USAID, esa entidad que se presenta como aliada del desarrollo, terminó convirtiéndose en una organización criminal y en una bola de gusanos, según lo calificó el magnate Elon Musk.
Como opera?
Simple: a través de supuestos proyectos impulsados por estas ONGs ultraconservacionistas, cuyos directores de extrema izquierda crean páginas digitales para magnificar hechos, generando noticias tendenciosas en las que involucran a dirigentes sindicales, a quienes prometen ayuda, hablándoles de derechos, justicia y protección. Pero detrás de esa máscara de bondad, los utilizan como denunciantes. Y cuando estos dirigentes y líderes son asesinados, aparecen bufetes de abogados en busca de justicia —aunque en realidad lo que buscan es dinero—, cada caso de muertos se convierte en un proyecto más, es decir, en más donaciones.
Un claro ejemplo es lo ocurrido en 2022 y 2024, cuando líderes indígenas de Loreto, Ucayali y San Martín fueron asesinados mucho después de recibir capacitaciones financiadas por la agencia mencionada. ¿Acaso es una coincidencia? ¿O realmente es una estrategia para destruir, controlar y dividir? Y no es solo eso: mientras USAID financia supuestos programas de capacitación y talleres para dirigentes sindicales que han sido captados, detrás de esto montan una maquinaria para generar protestas y desestabilizar gobiernos.
Aunque no toda la culpa es de los extranjeros, los izquierdistas también son culpables. Esa izquierda que vocifera pidiendo inclusión y diversidad, pero que en realidad sirve a los intereses de las transnacionales que buscan ingresar a las principales actividades peruanas: la pesca, minería, agro y petróleo.
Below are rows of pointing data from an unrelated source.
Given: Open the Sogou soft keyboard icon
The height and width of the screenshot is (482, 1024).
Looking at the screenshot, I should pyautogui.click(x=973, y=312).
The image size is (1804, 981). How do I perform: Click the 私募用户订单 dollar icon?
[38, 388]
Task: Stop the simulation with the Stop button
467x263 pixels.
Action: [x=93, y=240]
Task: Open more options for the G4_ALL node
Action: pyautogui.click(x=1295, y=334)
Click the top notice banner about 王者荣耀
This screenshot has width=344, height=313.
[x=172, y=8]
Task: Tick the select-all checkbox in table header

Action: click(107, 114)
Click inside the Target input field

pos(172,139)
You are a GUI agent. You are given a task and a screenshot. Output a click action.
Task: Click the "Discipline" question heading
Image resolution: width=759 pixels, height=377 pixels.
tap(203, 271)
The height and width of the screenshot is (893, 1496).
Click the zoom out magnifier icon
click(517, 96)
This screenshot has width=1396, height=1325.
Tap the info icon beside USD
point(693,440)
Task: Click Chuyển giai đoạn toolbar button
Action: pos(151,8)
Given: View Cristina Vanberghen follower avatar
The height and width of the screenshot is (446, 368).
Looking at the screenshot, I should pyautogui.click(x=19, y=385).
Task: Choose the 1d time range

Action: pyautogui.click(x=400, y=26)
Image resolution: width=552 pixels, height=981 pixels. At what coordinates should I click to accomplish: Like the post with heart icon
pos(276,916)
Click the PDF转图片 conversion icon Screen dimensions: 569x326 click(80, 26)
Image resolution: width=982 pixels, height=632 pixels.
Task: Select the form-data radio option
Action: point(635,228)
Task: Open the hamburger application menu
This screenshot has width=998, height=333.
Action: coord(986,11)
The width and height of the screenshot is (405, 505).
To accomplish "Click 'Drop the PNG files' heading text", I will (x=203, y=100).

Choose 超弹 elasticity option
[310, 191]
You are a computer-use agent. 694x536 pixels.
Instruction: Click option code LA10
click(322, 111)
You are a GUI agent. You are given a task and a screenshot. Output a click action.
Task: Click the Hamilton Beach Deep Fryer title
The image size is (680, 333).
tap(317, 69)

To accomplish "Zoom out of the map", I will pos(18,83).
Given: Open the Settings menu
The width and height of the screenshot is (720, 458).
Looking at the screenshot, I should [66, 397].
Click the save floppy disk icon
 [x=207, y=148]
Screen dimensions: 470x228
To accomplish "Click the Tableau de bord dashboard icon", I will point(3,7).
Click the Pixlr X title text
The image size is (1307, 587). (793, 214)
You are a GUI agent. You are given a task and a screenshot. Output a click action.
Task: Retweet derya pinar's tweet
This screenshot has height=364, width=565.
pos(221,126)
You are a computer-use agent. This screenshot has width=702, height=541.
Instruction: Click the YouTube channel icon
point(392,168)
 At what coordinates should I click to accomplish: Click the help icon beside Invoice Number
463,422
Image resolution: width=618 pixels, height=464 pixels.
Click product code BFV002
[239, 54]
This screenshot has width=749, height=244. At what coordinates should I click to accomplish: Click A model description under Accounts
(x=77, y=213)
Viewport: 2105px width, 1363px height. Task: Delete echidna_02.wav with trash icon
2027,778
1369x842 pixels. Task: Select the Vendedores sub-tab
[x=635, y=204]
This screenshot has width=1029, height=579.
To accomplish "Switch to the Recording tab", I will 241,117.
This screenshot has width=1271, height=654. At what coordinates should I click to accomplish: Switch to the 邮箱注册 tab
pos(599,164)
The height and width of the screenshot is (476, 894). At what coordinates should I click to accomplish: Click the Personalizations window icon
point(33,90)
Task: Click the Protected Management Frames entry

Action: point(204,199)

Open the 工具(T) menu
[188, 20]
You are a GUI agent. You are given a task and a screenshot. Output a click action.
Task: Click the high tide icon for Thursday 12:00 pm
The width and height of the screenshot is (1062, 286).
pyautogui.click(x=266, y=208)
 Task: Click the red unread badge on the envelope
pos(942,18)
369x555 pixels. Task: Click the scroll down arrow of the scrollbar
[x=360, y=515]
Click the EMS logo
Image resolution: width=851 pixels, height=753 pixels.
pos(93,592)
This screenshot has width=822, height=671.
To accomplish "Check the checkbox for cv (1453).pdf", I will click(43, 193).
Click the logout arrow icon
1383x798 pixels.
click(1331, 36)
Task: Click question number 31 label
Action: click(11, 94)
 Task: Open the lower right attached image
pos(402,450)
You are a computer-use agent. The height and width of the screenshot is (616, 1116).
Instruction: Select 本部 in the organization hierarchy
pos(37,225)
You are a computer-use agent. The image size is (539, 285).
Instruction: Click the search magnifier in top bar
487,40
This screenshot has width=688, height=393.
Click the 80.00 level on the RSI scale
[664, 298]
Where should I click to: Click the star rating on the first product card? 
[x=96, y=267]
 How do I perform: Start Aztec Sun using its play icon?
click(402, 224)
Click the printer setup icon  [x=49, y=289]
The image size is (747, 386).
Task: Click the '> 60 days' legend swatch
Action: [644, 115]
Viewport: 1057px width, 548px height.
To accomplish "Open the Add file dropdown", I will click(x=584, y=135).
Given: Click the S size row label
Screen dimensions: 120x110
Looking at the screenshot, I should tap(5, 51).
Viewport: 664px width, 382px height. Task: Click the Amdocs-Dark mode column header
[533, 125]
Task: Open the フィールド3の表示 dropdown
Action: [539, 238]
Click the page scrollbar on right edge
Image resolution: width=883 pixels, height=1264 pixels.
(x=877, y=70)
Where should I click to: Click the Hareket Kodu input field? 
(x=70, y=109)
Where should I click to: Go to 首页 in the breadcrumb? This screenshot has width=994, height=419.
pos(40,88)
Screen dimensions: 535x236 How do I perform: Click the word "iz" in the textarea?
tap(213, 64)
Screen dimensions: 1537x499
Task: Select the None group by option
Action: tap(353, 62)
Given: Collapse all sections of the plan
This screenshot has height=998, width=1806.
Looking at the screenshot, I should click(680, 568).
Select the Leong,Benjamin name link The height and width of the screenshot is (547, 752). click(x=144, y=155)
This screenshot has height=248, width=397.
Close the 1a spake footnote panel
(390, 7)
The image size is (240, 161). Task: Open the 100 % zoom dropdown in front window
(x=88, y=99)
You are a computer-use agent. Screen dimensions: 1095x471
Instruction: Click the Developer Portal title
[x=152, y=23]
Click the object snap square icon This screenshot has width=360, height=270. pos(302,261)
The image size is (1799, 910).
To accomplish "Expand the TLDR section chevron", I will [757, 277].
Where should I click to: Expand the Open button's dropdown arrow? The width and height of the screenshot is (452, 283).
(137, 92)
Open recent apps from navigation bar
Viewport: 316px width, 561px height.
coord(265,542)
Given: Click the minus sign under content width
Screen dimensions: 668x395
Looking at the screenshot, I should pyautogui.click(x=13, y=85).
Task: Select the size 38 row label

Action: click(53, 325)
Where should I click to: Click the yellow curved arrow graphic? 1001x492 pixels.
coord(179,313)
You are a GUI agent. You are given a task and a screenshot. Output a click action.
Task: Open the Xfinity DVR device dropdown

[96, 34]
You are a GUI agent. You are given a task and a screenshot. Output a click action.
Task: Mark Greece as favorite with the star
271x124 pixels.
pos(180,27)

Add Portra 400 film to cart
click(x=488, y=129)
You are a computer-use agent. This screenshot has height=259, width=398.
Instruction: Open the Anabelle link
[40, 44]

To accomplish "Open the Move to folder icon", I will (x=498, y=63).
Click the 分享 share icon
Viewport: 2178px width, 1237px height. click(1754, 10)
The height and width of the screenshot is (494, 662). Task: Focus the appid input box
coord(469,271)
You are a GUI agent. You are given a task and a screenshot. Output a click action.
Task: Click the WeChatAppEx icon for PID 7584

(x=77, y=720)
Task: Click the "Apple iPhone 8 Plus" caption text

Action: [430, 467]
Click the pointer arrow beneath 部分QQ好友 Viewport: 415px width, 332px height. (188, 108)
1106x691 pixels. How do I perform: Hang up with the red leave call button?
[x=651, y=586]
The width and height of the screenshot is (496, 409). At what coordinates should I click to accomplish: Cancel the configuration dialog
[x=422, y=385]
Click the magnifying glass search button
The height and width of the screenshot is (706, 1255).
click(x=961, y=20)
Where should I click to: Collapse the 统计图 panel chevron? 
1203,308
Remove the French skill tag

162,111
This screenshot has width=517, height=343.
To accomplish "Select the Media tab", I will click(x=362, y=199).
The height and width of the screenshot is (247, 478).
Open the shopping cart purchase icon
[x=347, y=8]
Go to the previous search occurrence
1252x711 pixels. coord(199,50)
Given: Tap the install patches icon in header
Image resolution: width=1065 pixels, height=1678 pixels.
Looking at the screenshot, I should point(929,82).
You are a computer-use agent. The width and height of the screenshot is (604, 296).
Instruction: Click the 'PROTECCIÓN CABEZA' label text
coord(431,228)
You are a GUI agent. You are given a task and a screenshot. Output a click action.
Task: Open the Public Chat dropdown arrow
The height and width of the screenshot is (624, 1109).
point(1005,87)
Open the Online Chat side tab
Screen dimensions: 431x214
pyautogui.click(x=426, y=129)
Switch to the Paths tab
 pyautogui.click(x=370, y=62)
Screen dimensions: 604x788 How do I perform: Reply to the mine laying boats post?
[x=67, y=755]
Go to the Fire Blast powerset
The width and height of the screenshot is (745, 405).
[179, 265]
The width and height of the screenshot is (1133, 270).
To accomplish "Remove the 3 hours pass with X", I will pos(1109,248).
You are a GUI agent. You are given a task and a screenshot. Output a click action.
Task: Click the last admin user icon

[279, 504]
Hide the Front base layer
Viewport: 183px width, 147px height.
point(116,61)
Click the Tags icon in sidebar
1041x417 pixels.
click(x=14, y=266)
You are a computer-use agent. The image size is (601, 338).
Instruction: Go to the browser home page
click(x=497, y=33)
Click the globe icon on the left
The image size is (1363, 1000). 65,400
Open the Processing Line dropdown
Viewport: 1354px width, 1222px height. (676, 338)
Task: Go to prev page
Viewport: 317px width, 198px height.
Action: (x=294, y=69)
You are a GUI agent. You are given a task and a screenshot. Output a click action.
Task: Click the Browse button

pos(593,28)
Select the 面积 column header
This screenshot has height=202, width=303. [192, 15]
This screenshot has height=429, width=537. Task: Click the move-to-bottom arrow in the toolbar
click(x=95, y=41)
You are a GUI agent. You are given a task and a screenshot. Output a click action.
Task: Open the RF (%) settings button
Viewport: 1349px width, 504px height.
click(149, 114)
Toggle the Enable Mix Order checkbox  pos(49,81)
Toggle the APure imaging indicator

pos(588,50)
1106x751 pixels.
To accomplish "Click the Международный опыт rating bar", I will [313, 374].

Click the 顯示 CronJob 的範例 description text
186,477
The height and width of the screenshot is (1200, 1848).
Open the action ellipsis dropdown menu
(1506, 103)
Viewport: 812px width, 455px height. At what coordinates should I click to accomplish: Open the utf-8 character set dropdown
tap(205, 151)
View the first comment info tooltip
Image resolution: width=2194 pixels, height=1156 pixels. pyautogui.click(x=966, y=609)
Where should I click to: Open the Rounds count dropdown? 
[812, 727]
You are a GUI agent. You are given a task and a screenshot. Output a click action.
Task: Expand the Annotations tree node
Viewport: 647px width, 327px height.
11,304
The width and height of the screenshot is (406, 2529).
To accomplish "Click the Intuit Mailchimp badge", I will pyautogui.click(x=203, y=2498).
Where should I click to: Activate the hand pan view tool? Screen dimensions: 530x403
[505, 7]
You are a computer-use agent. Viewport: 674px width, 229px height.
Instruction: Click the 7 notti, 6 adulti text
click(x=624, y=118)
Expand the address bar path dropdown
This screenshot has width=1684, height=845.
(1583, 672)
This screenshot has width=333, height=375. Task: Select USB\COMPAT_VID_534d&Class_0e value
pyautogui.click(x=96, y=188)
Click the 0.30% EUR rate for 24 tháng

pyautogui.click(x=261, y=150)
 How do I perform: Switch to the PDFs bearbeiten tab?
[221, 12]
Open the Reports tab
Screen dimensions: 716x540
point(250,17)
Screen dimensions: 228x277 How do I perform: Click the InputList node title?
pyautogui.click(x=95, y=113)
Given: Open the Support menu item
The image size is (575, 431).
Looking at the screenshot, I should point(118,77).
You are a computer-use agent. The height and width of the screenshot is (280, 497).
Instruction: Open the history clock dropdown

El asunto es golpear para que quiebre y se venda; mejor si es a precio “huevo”, total, habrá más desempleo, y eso hará que la gente salga a las calles a protestar.
USAID se perfila como uno de los escándalos más grandes del mundo, no solo porque el presidente de Estados Unidos, Donald Trump, y Elon Musk exigen una investigación exhaustiva sobre la corrupción destapada, sino también porque varios países de Latinoamérica están involucrados en la recepción de dinero de este programa, además de ciertos medios de comunicación. En Perú, por su parte, Rafael López Aliaga, alcalde de Lima, en una entrevista en Canal N, implicó a periodistas, medios escritos y plataformas digitales, mencionando a la comunicadora colombiana Clara Ospina, RPP, el diario La República, El Comercio, La Encerrona, Ojo Público y otros, sugiriendo que habrían recibido dinero de USAID. Ante esto, el grupo parlamentario de Renovación Popular propuso la creación de una Comisión Investigadora Multipartidaria para esclarecer el destino de los fondos otorgados por la agencia estadounidense.
La expectativa es enorme, ya que este tema podría generar repercusiones de gran alcance en el ámbito político y social del Perú.